Please give a word-for-word repeat of the line containing "This screenshot has height=821, width=1866." and all lines that come after it in the entries below, ending at the last line.

Start of Block

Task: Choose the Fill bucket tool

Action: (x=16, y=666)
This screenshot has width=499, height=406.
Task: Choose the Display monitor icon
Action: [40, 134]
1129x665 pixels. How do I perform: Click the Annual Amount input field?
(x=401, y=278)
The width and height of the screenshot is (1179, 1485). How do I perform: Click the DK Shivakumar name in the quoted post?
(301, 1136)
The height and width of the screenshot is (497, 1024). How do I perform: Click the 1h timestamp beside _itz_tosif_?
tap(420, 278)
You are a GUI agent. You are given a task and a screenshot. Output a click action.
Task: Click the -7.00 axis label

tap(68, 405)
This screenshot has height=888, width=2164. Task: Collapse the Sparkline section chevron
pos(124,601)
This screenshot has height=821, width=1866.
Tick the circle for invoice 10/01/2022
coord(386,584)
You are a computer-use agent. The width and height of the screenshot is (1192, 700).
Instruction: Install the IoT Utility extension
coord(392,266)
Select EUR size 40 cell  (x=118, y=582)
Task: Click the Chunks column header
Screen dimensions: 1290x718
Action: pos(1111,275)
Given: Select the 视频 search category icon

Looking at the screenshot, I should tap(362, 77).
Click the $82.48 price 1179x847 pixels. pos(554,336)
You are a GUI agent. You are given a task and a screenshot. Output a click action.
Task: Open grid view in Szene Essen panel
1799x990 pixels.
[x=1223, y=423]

End of Block

#### Answer to this problem
This screenshot has height=821, width=1866.
Tick the circle for invoice 10/01/2022
coord(386,584)
You are a computer-use agent. The width and height of the screenshot is (1192, 700).
Instruction: Install the IoT Utility extension
coord(392,266)
Select EUR size 40 cell  (x=118, y=582)
Task: Click the Chunks column header
Screen dimensions: 1290x718
Action: pos(1111,275)
Given: Select the 视频 search category icon

Looking at the screenshot, I should tap(362, 77).
Click the $82.48 price 1179x847 pixels. pos(554,336)
You are a GUI agent. You are given a task and a screenshot. Output a click action.
Task: Open grid view in Szene Essen panel
1799x990 pixels.
[x=1223, y=423]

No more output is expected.